EXERCISE BRIEF:
Write out exactly the lines running from the one that contains "Select the 背景 layer thumbnail" through the end of the material.

INPUT DATA:
^^^^^^^^

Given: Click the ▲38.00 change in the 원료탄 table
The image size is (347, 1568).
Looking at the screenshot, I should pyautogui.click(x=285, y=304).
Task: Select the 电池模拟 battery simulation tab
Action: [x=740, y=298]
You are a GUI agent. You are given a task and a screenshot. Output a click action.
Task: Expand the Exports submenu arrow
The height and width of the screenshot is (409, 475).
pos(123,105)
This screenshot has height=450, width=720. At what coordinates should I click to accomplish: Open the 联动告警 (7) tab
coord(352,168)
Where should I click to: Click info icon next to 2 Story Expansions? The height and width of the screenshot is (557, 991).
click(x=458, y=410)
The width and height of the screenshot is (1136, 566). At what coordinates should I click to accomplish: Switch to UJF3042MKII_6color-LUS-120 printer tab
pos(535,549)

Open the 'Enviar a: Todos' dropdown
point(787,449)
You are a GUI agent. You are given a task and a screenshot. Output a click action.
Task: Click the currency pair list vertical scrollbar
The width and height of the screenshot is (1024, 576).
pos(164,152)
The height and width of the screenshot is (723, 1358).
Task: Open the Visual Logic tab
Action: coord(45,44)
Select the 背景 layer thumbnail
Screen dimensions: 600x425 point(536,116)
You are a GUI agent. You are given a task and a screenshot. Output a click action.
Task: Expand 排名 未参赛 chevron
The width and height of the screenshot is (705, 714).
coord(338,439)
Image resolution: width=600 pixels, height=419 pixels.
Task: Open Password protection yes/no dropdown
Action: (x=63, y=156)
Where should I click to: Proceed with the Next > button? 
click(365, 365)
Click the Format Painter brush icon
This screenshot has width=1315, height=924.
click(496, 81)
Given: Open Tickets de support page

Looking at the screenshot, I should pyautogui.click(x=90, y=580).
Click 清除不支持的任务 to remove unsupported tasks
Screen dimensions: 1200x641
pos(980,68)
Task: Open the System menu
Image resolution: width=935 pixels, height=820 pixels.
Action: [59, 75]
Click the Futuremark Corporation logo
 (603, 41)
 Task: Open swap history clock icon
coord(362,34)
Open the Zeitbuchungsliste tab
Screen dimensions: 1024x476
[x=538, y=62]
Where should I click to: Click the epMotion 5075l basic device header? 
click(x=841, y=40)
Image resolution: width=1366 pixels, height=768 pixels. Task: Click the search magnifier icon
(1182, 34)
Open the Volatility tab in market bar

^^^^^^^^

RESPONSE TO THE TASK:
Select the 背景 layer thumbnail
Screen dimensions: 600x425 point(536,116)
You are a GUI agent. You are given a task and a screenshot. Output a click action.
Task: Expand 排名 未参赛 chevron
The width and height of the screenshot is (705, 714).
coord(338,439)
Image resolution: width=600 pixels, height=419 pixels.
Task: Open Password protection yes/no dropdown
Action: (x=63, y=156)
Where should I click to: Proceed with the Next > button? 
click(365, 365)
Click the Format Painter brush icon
This screenshot has width=1315, height=924.
click(496, 81)
Given: Open Tickets de support page

Looking at the screenshot, I should pyautogui.click(x=90, y=580).
Click 清除不支持的任务 to remove unsupported tasks
Screen dimensions: 1200x641
pos(980,68)
Task: Open the System menu
Image resolution: width=935 pixels, height=820 pixels.
Action: [59, 75]
Click the Futuremark Corporation logo
 (603, 41)
 Task: Open swap history clock icon
coord(362,34)
Open the Zeitbuchungsliste tab
Screen dimensions: 1024x476
[x=538, y=62]
Where should I click to: Click the epMotion 5075l basic device header? 
click(x=841, y=40)
Image resolution: width=1366 pixels, height=768 pixels. Task: Click the search magnifier icon
(1182, 34)
Open the Volatility tab in market bar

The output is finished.